Given the currently limited successes of the United Nations, is there anything that could pressure the generals of the junta to back down? Now there is an expectation that Myanmar is intervened by its neighbors. Myanmar is a member of the Association of Southeast Asian Nations (ASEAN), the 10-nation political bloc likely has the most influence over the junta generals. The view is shared by both Washington and Beijing, but the potential solution will depend on how willing the organization is in shifting away from its long tradition of staying out of each other’s internal affairs. Though, as the brutality of the coup continues, that tradition may indeed be slowly shifting.

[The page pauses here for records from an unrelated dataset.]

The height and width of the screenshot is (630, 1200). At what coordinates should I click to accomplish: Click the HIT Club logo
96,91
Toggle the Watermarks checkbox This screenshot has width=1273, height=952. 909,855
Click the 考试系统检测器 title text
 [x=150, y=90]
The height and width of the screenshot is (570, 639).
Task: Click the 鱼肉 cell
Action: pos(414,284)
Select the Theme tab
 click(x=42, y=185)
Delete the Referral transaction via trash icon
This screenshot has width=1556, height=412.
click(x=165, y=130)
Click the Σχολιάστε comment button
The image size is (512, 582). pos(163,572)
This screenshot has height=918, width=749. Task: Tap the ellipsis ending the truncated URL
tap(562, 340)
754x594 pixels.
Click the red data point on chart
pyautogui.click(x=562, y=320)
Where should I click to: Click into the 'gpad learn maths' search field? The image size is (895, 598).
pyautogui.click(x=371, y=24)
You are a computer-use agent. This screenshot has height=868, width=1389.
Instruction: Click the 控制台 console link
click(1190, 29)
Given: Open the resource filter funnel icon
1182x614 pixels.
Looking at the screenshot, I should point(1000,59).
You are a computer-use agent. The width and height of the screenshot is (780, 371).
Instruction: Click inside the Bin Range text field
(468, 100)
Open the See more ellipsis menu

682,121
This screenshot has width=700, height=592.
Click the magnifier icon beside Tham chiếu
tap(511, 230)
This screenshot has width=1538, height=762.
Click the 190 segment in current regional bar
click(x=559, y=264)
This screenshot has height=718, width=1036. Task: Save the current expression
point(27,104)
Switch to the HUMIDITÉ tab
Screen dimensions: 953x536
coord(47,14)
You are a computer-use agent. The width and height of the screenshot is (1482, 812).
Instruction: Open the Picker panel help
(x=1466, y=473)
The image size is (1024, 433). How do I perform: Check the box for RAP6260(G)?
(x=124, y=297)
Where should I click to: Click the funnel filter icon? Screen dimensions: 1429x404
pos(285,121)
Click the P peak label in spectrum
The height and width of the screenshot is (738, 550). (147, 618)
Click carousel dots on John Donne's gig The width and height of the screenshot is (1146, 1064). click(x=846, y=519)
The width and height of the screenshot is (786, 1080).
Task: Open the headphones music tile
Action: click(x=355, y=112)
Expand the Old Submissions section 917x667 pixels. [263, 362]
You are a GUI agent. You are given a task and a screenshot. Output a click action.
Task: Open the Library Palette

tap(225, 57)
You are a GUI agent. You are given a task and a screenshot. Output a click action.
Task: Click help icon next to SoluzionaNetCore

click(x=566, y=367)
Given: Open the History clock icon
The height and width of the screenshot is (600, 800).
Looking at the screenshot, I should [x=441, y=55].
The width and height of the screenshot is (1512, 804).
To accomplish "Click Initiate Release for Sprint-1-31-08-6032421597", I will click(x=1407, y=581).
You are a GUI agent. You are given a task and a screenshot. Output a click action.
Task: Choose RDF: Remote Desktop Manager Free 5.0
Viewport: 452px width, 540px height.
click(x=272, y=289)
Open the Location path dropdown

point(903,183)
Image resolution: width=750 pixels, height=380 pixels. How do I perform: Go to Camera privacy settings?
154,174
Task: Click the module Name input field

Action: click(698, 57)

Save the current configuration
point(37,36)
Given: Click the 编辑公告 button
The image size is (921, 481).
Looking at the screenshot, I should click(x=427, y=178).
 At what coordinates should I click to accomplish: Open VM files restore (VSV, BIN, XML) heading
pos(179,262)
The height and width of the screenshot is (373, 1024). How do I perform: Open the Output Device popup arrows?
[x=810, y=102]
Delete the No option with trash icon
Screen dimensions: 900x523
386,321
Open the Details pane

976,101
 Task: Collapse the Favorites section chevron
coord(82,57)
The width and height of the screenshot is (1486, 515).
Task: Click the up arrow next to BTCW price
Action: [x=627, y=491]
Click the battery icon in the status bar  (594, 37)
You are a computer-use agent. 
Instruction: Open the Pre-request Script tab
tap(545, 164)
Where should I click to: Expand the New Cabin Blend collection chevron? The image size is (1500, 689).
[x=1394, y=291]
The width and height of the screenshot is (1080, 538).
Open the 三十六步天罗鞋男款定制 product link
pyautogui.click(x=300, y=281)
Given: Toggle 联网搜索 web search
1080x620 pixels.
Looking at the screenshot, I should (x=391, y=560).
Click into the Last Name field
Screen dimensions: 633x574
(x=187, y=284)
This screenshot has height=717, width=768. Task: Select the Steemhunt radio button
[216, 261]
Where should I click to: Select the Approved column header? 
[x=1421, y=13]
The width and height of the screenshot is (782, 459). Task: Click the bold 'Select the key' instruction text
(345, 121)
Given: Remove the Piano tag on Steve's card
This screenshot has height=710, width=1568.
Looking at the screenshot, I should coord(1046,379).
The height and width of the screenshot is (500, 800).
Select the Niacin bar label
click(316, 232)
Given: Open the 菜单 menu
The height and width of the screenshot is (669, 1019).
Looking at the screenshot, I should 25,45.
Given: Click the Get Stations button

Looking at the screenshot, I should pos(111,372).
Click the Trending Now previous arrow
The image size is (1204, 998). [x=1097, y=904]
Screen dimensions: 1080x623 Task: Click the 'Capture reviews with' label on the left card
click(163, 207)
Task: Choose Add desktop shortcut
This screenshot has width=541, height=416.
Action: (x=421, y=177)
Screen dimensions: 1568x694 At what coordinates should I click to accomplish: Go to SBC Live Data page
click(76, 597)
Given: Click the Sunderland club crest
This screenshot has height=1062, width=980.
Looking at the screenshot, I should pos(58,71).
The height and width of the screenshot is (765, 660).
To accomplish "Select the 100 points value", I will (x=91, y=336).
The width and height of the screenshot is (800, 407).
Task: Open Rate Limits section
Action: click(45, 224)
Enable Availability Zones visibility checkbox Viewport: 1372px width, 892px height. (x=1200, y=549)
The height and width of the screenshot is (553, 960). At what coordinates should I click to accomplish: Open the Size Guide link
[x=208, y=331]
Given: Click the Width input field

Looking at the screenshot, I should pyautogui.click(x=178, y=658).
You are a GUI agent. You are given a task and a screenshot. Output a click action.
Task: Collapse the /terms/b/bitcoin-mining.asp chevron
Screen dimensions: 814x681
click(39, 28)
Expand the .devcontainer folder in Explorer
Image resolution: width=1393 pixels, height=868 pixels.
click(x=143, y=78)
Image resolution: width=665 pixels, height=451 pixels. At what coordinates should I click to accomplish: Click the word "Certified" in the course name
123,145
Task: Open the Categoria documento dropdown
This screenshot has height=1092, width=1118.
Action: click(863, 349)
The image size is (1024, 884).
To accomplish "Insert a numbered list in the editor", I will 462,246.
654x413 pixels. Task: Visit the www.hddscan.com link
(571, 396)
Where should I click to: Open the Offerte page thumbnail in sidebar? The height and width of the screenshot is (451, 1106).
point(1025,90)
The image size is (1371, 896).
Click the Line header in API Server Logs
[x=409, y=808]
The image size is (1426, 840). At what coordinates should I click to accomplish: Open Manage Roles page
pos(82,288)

During an ASEAN meeting just this month, Indonesia has taken the lead most notably with blunt criticism against the junta for their actions, as well as holding face-to-face talks with the junta’s top diplomat in Bangkok. However, beyond calling for restraint other ASEAN members have shown little willingness for sanctions and other actions. The obstacle to the potential key solution of ASEAN is that the 10-member group is now fairly divided among those believing in non-interference and those believing it is their obligation to the people of both their nation and Myanmar.
The reasoning for this obstacle is that not all of ASEAN’s members are as firmly committed to democracy such as Thailand’s military government and Vietnam and Laos being communist regimes. As for the more democratic governments such as Malaysia, Indonesia, and Singapore, there is a sense of responsibility even moral obligation. Given the division, those countries feeling the need to be engaged may be pressed to continue to do so as a smaller bloc or as individual countries for it is vital to the people of Myanmar. Engagement and dialogue between members must be maintained.
Nonetheless, even if coming to a conflict resolution currently appears grim, the latest coup is noticeably different from the one before it. It is speculated that the coup may have taken inspiration from the success of the Thai military’s coup in 2014, but the junta appears to have deeply underestimated the sheer level of resistance, paralyzing the public and private sectors. Perhaps most notably, the overall population of those resisting are much younger and have lived their lives in political freedom and social media. The savviness and creativity of Myanmar’s youth continued to share solidarity with the fellow youth-led movements in Hong Kong and Thailand. Their efforts have undoubtedly maintained the issue high on global media feeds and have made it immensely difficult for governments to ignore. Consequently, due to the will of the people, the fate of Myanmar may come down to who can stay dug in longer.